Ketika di perjalanan menuju rumah, Zeva bertemu dengan Egy di jalan. Dan mereka pun berhenti sejenak.
“dari mana kamu Zev, malam malam gini?” sapa Egy membuka perckapan di antara mereka.
“umm, dari jalan jalan aja. Kamu sendiri dari mana?” jawab Zeva, dewngan berbohong pada Egy. Ia tidak ingin Egy mengetahui bahwa ia baru saja pulang dari rumah Rani. Mungkin belum saatnya Egy  tahu bahwa aku lah yang menemani Rani ketika Egy sedang sibuk. Ungkap Zeva dalam hati.
“itu dari studio, nih.. hehe” jawab Egy cengengesan.
“ohh, kamu gak pernah ketemu Rani lagi?” selalu dengan nada datar Zeva berbicara dengan Egy.
“ngga eh, selama liburan ini  kayanya aku ngga bisa dulu ketemu dia.” Akhirnya Egy dapat berbicara serius, mesakipun tidak sepenuhnya.
“nggak kangen emang?” ekspresi cool yang menjadi ciri khas sosok Zeva, masih terpampang rapi di wajah laki laki remaja yang mempunyai raut muka yang manis.
“kangen lah Zev, tapi mau gimana lagi? Aku lagi sibuk banget sih. Jadi aku harus bagi waktu juga.” Penjelasan Egy yang sama sekali tidak Zeva terima, karena menurutnya alasan itu tidak pantas, tak pernah ada sedetikpun waktu yang Egy luangkan untuk Rani, meski hanya untuk menanyakan kabar.
“bukannya kamu nggak pernah ada waktu ya buat Rani. Sampai sampai kabarnya baik atau engga saat ini saja kamu nggak tahu. Pacar macam apa kamu Gy? Setau ku kamu bukan tipe cowok yang kaya gitu. Tapi, sejak kamu kenal dunia fotografi. Kamu berubah total.” Sanggah Zeva tentang alasan Egy yang tadi. Egy hanya mampu terdiam. Membisu. Dan bungkam. Egy pun juga membisu. Ia ingin mendengar penjelasan dari Egy, yang mungkin akan menjadi pembelaan dirinya tentang pernyataan yang di lontarkan Zeva tadi.
“nggak gitu juga Zev, aku mau hubungin Rani, tapi di studio jarang ada sinyal.
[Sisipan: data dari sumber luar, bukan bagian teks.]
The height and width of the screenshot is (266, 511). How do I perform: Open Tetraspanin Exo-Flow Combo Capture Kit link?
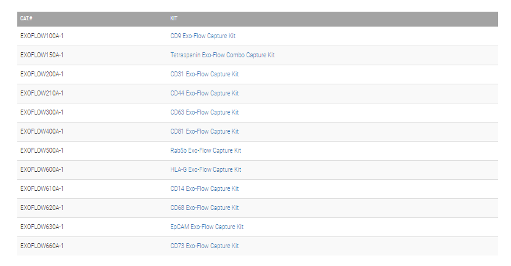223,55
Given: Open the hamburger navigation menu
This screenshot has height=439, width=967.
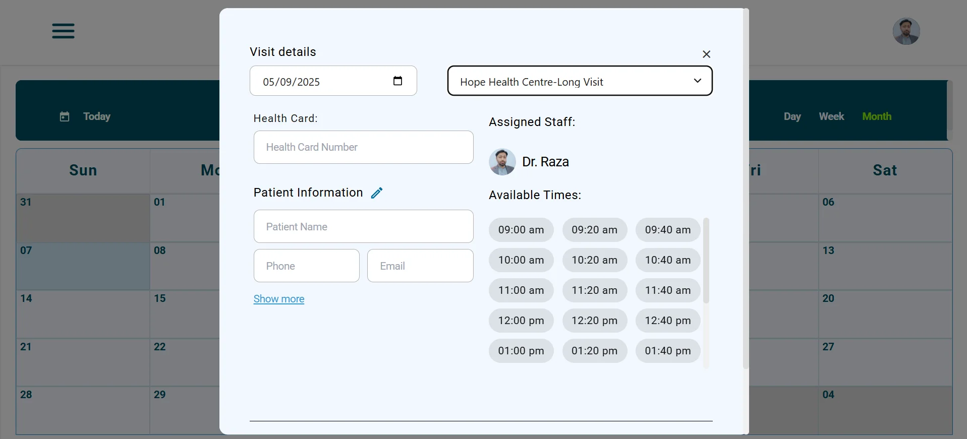Looking at the screenshot, I should click(63, 31).
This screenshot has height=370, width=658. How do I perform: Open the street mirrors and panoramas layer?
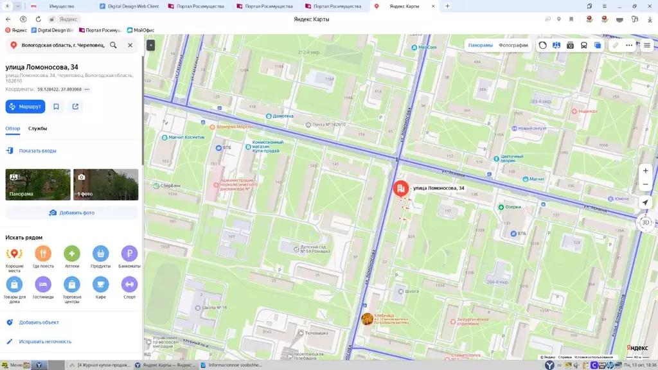click(556, 46)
Jadi aku sulit buat sekedar say hello sama Rani. SedangKan aku aja pulangnya malam gini. Kamu tahu sendiri kan?” ternyata dugaan Zeva memang benar. Egy akan mengeluarkan pembelaan dirinya.
“ya sudahlah itu urusanmu. Sudah malam nih aku pulang dulu yah. Bye” Zeva tidak ingin memperpanjang masalah. Dan ia memutuskan mengakhiri pembicaraannya dengan Egy.
“i.. iya deh.” Jawab Egy.


Saat Egy sampai di kamarnya. Ia langsung merebahkan dirinya di atas kasur kesayangannya. Egy masih terbayang bayang perkataan Zeva tadi. Bagaimana kabar Rani sekarang ya?. Ungkap Egy dalam hati. Sesungguhnya Egy sangatlah menyayangui Rani, namun ia juga tidak bisa berhenti dari kehidupannya yang sekarang. Dua hal itu sangat berarti bagi Egy, dan Egy tidak bisa meninggalkan salah satu dari dua pilihan itu. Egy memang sosok sahabat yang solider. Itun sebabnya ia sulit untuk memilih. Dan Egy pun berkata dalam hati. “sabar sayang, aku nggak bakal selamanya kayak gini. Mungkin seminggu ini aku memang sibuk. Tapi aku janji setelah ini aku bakal nemenin kamu, dan ada saat kamu butuh aku. I LOVE YOU RANI”. Lalu setelah itu, Egy pun memejamkan matanya. Dan ia pun terlelap dalam tidurnya.

J


          Hari ini, hari terakhir libur. Zeva berniat mengajak Rani jalan jalan ke taman, tubuh Rani masih kurang fit. Namun, tujuan Zeva agar, Rani dapat menghirup udara  segar di luar sana.
          “udah siap Ran?” Egy berbicara ketika Rani keluar dari dalam rumahnya.
          “udah nih Zev, ayokk deh, aku pingin banget keluar. Sumpek tiga hari di rumah melulu.” Ujar Rani pada Zeva dengan tidak sabar.
          “iaia Ran, sabar. Tapi nanti kalo ada apa apa, atau kamu pusing bilang ke aku yah” Zeva berpesan pada Rani.
          “oke Zev, ngga usah khawatir. Aku baik baik aja kok” jawab Rani, seraya tersenyum manis, hingga kedua lesung yang terdapat di ke dua sisi pipinya terlihat jelas, dan begitu dalam.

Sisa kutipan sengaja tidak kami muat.